For starters, let's say my requirement is to find the 2 battles that started nearest the beginning of the battle of Batoche. Here's how I first attacked that problem.
Note: You can find my test data at the end of this blog if you want to try it for yourself.

SELECT loc, difference FROM
(SELECT a.loc, ABS(a.start_date - b.start_date) difference
FROM battles a,
(SELECT start_date FROM battles WHERE loc = 'BATOCHE') b
ORDER BY difference)
WHERE rownum < 3;

LOC                  DIFFERENCE             
-------------------- ----------------------
BATOCHE 0
CUT KNIFE 7
FISH CREEK 15


Despite my use of ROWNUM to get just the two closest rows, I will admit that my result is not satisfying, because I don't like going through the same data more than once. Once to find the value of the given row, and another to figure out the differences. Blech!
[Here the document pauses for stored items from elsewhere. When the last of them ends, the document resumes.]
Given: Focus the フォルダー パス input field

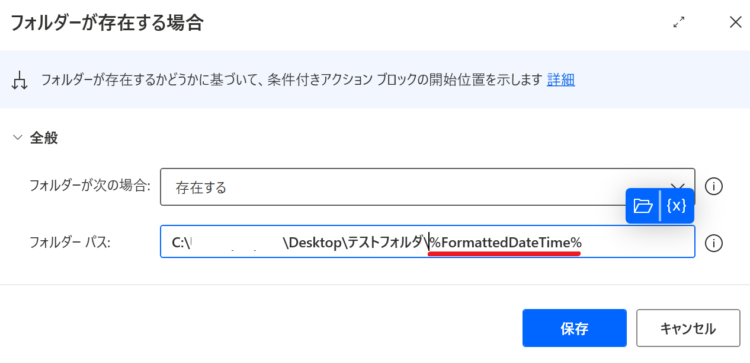Looking at the screenshot, I should click(427, 242).
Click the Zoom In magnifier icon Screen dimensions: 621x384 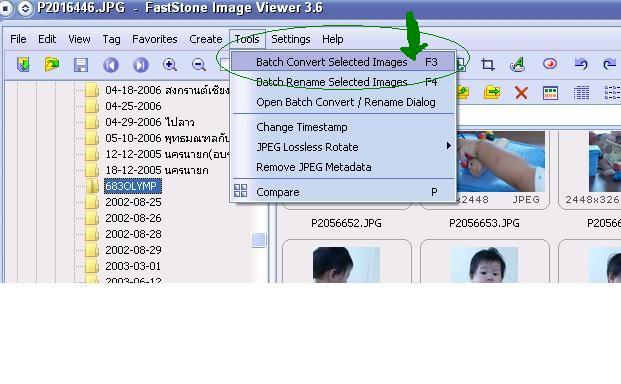click(x=170, y=65)
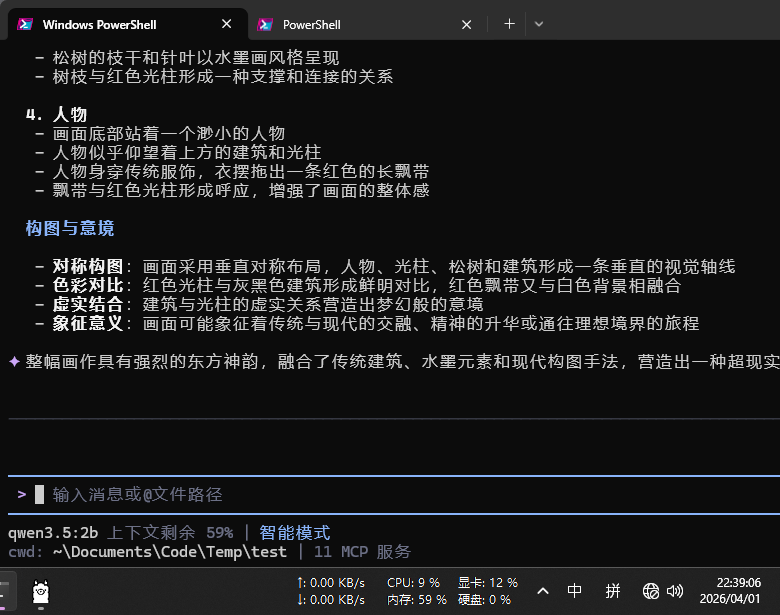
Task: Open the network globe tray icon
Action: pyautogui.click(x=651, y=591)
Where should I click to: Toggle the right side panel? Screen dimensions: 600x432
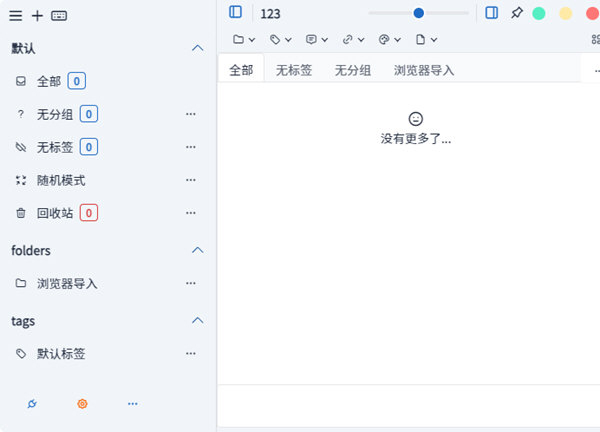click(491, 13)
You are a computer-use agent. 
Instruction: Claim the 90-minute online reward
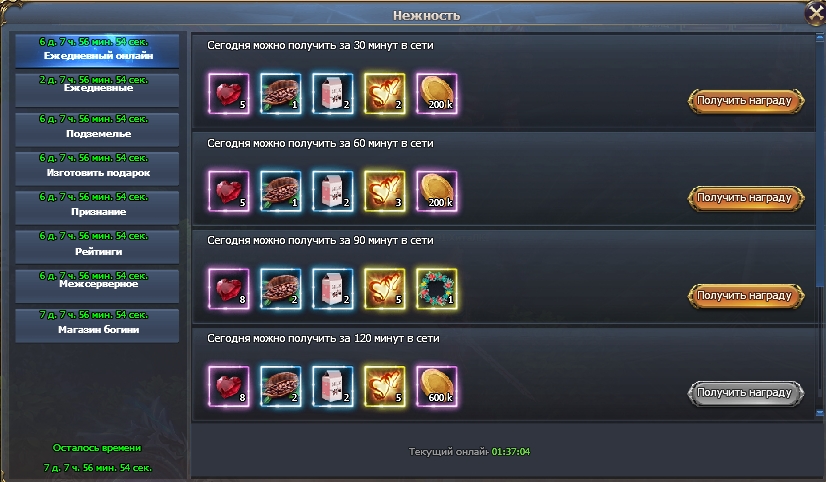click(745, 296)
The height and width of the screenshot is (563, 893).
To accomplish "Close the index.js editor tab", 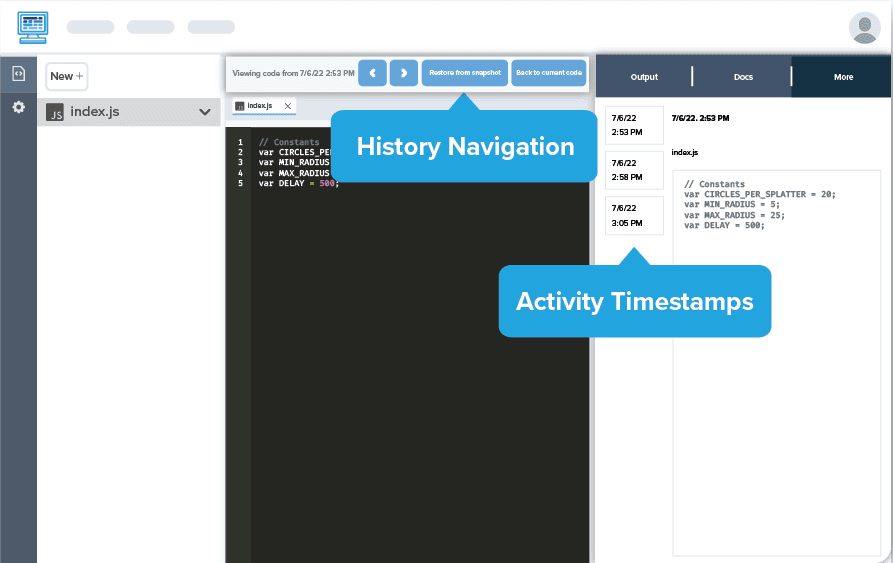I will click(x=288, y=106).
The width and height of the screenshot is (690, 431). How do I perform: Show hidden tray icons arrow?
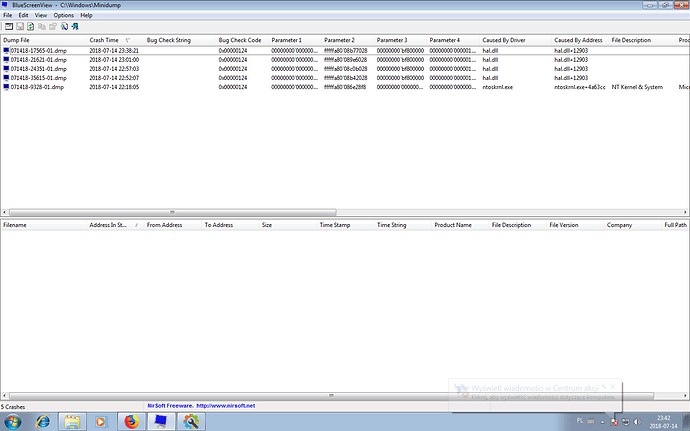click(601, 421)
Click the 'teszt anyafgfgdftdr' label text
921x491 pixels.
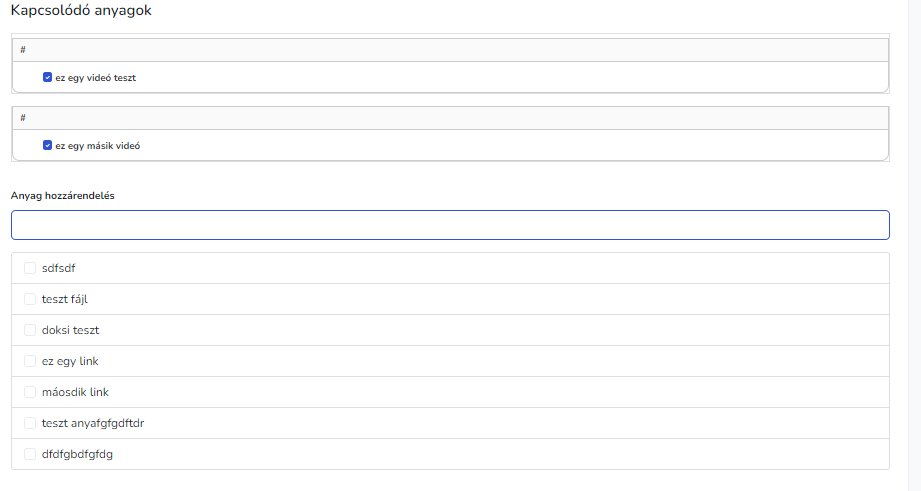pyautogui.click(x=93, y=423)
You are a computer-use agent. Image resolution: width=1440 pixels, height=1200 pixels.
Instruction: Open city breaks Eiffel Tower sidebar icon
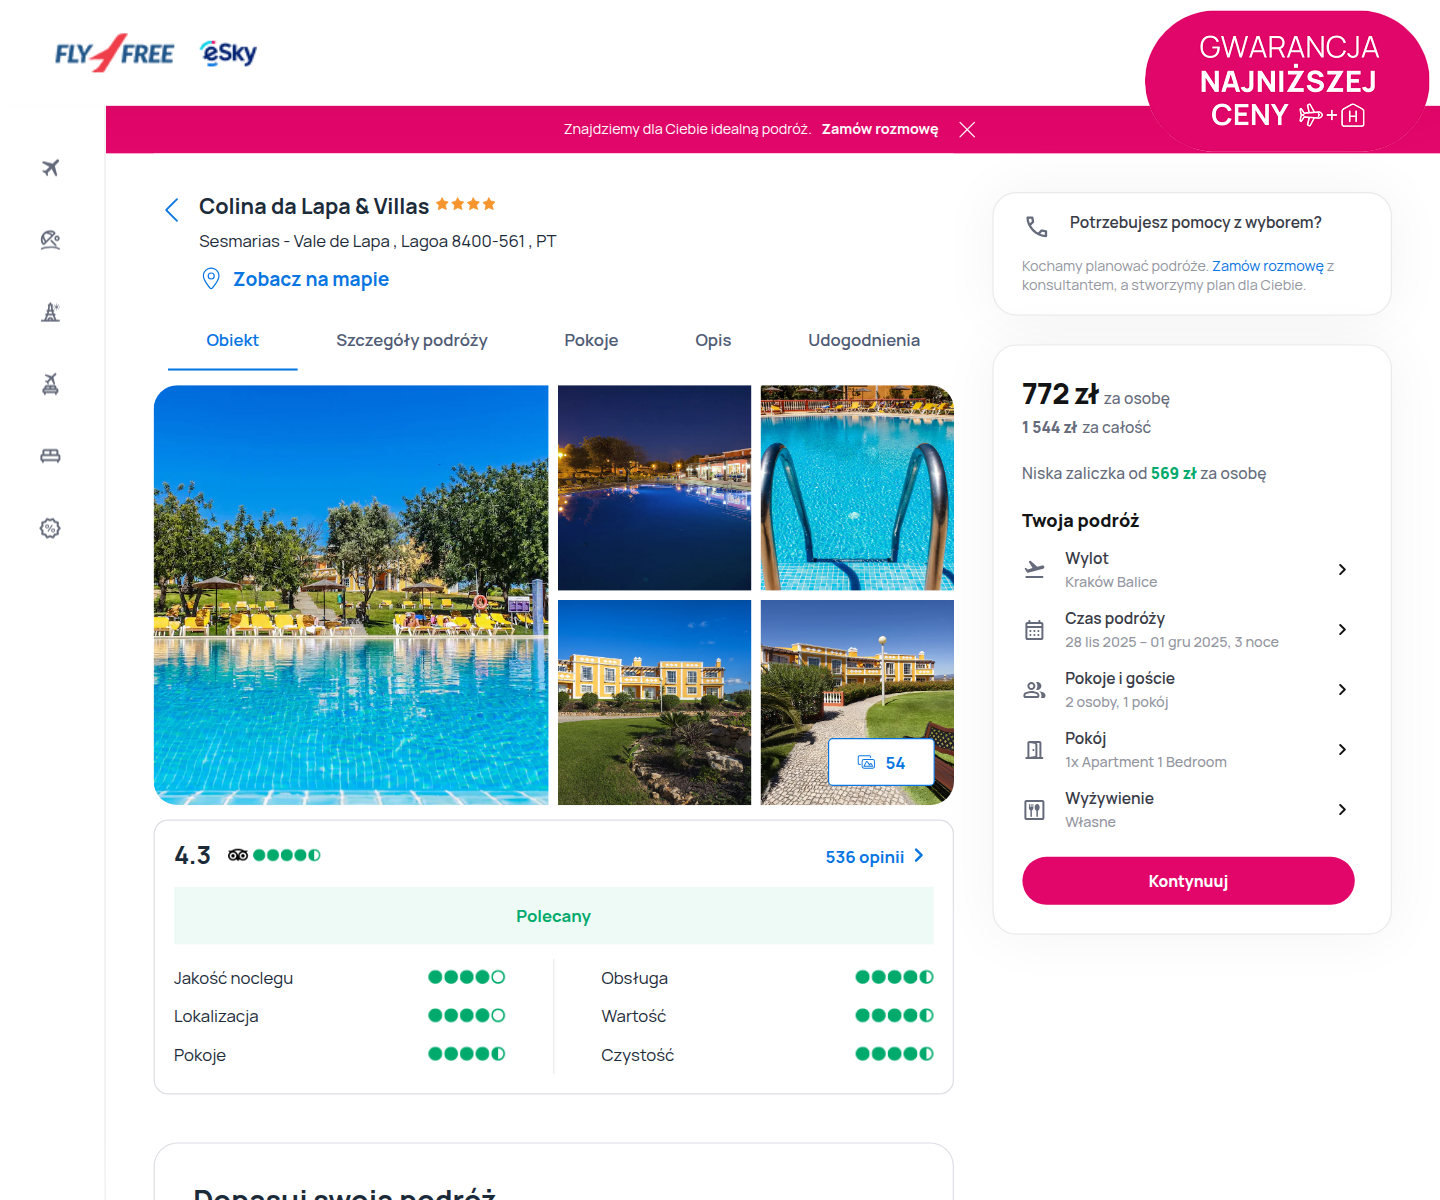[x=51, y=312]
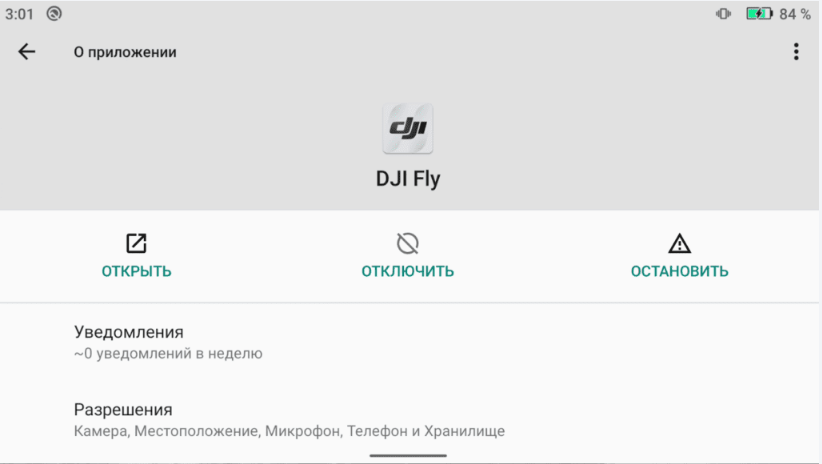Image resolution: width=822 pixels, height=464 pixels.
Task: Tap the DJI Fly app name text
Action: [x=408, y=180]
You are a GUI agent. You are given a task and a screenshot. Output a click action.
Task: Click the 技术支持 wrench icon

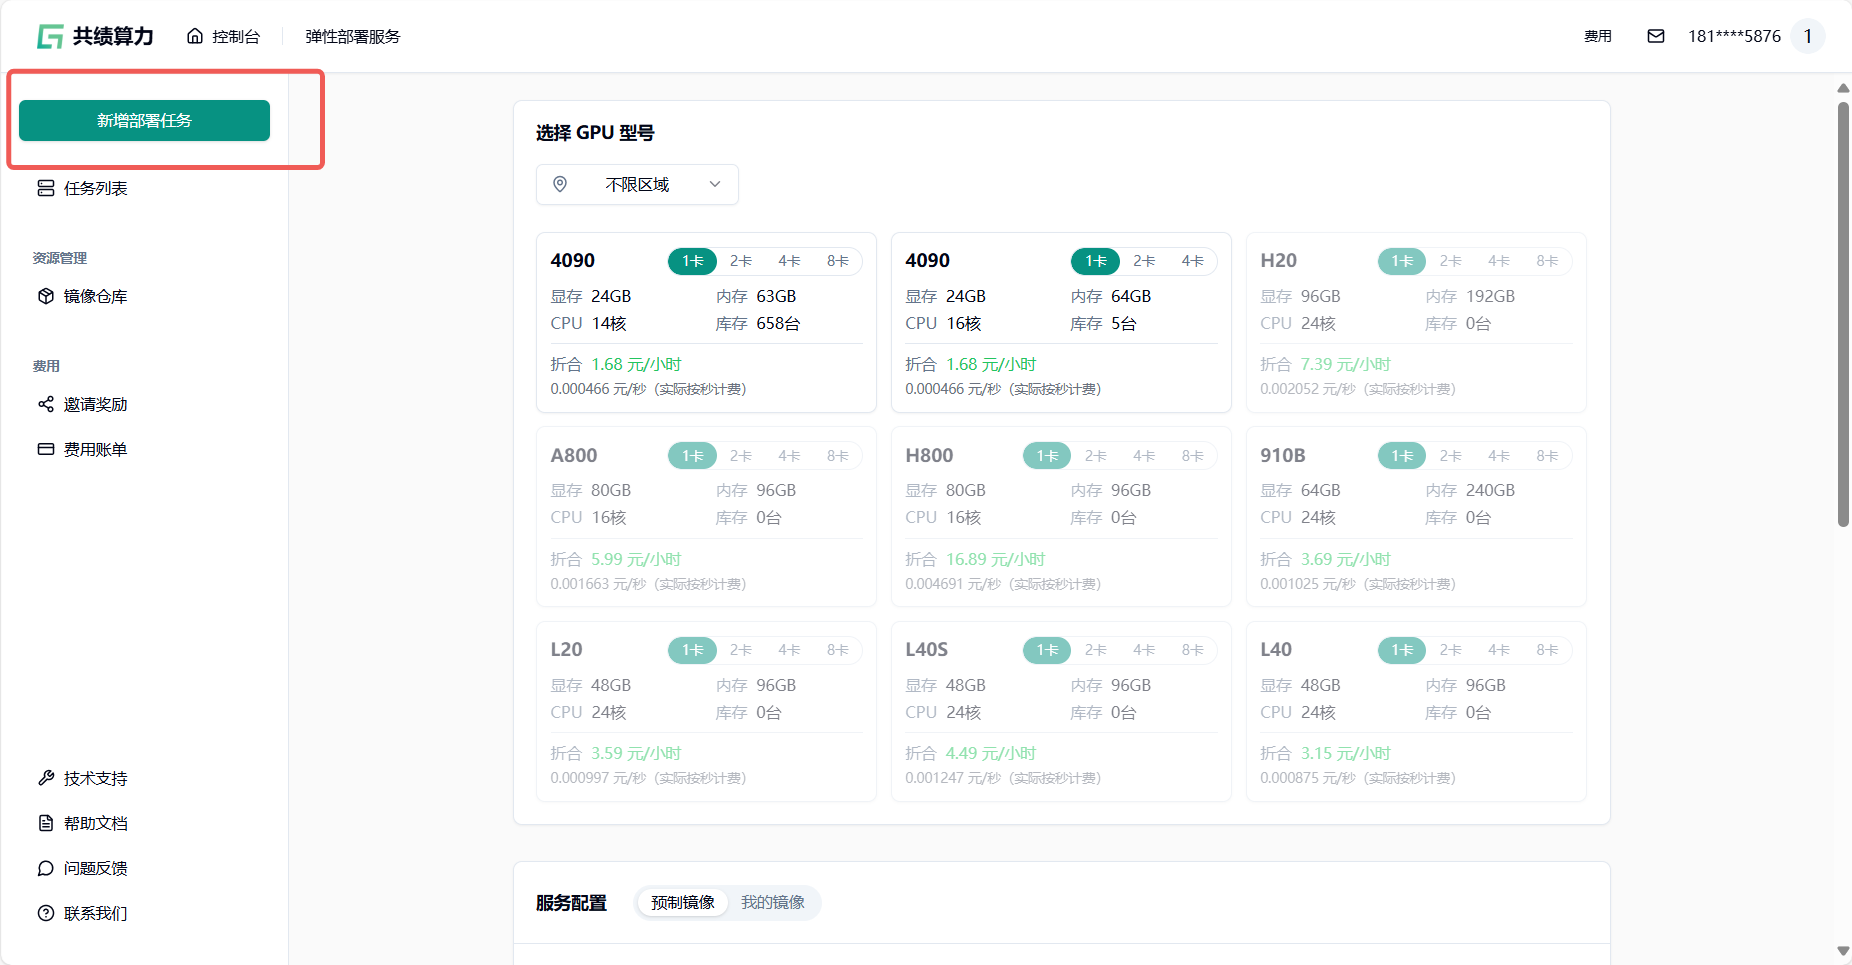(46, 778)
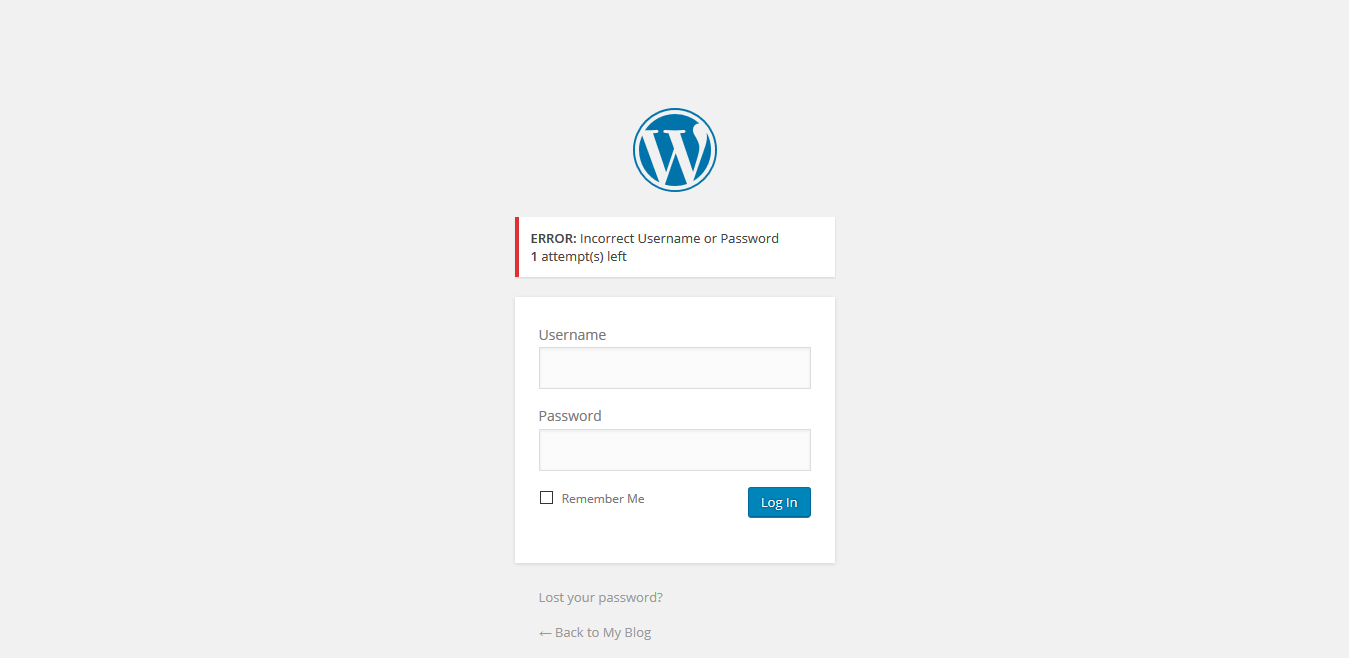Click inside the Password text box
The width and height of the screenshot is (1349, 658).
[x=674, y=450]
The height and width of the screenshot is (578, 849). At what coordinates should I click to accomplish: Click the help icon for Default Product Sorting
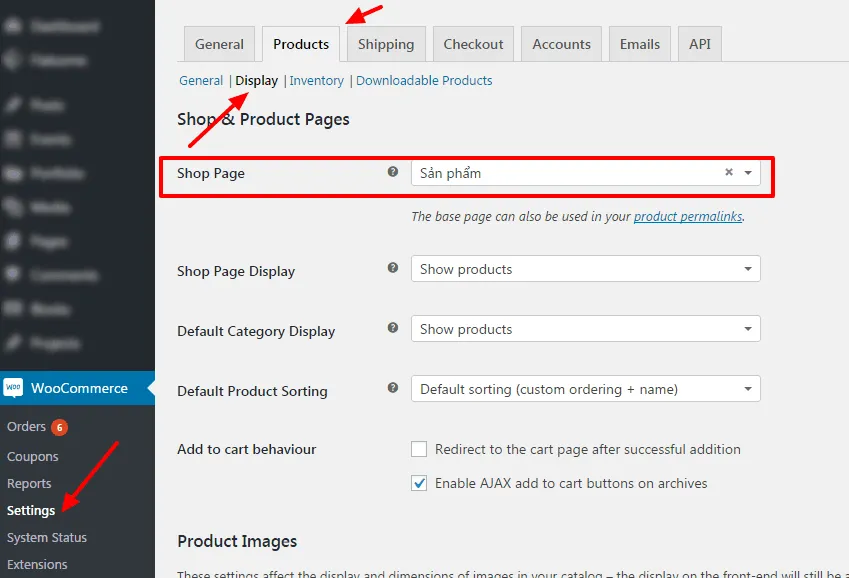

I do have a better solution, but first let's say my requirements are a little tougher, to the point where this solution won't even work. For example:

1. In the above example, the two nearest rows both happened to be prior to the given row. Let's say my requirements are to find the rows immediately preceding the given row, and the rows immediately succeeding it.

AND let's also say

2. I want the TWO rows immediately before and immediately after instead of just one.

What then?

RANK

For starters, we can use the analytic function RANK instead of ROWNUM for an easier way to get the order in which the rows are presented.

Once again, the 'b' query gives us the rank of our given row, and now the 'a' query will get a list of all the locations and their respective RANK. Now we can take as many rows as we want from that centrepoint.

SELECT loc FROM
(SELECT a.loc, ABS(a.battle_num - b.battle_num) distance FROM
(SELECT loc, RANK() OVER (ORDER BY start_date) battle_num FROM battles) a,
(SELECT loc, RANK() OVER (ORDER BY start_date) battle_num FROM battles) b
WHERE b.loc = 'BATOCHE')
WHERE distance BETWEEN 1 AND 2;

LOC                  
--------------------
FISH CREEK
CUT KNIFE
FRENCHMAN'S BUTTE
LOON LAKE


I'm still annoyed about the inelegance of the solution, because we're still going through my data more than once. Is there a better way?

LEAD and LAG

With LEAD and LAG you can access multiple rows without a self-join (joining a table to itself). With that, we can do all sorts of fancy things, such as figure out how many days have passed since the last battle started, and how long until the next one began.

SELECT loc, start_date,
start_date - LAG(start_date, 1, NULL) OVER (ORDER BY start_date) AS last_battle,
LEAD(start_date, 1, NULL) OVER (ORDER BY start_date) - start_date AS next_battle
FROM battles;

Back to the task at hand, armed with LAG and LEAD, we can create a list of all rows including the value of the previous row, and the value of the next one. From that, its pretty trivial to select the rows we want.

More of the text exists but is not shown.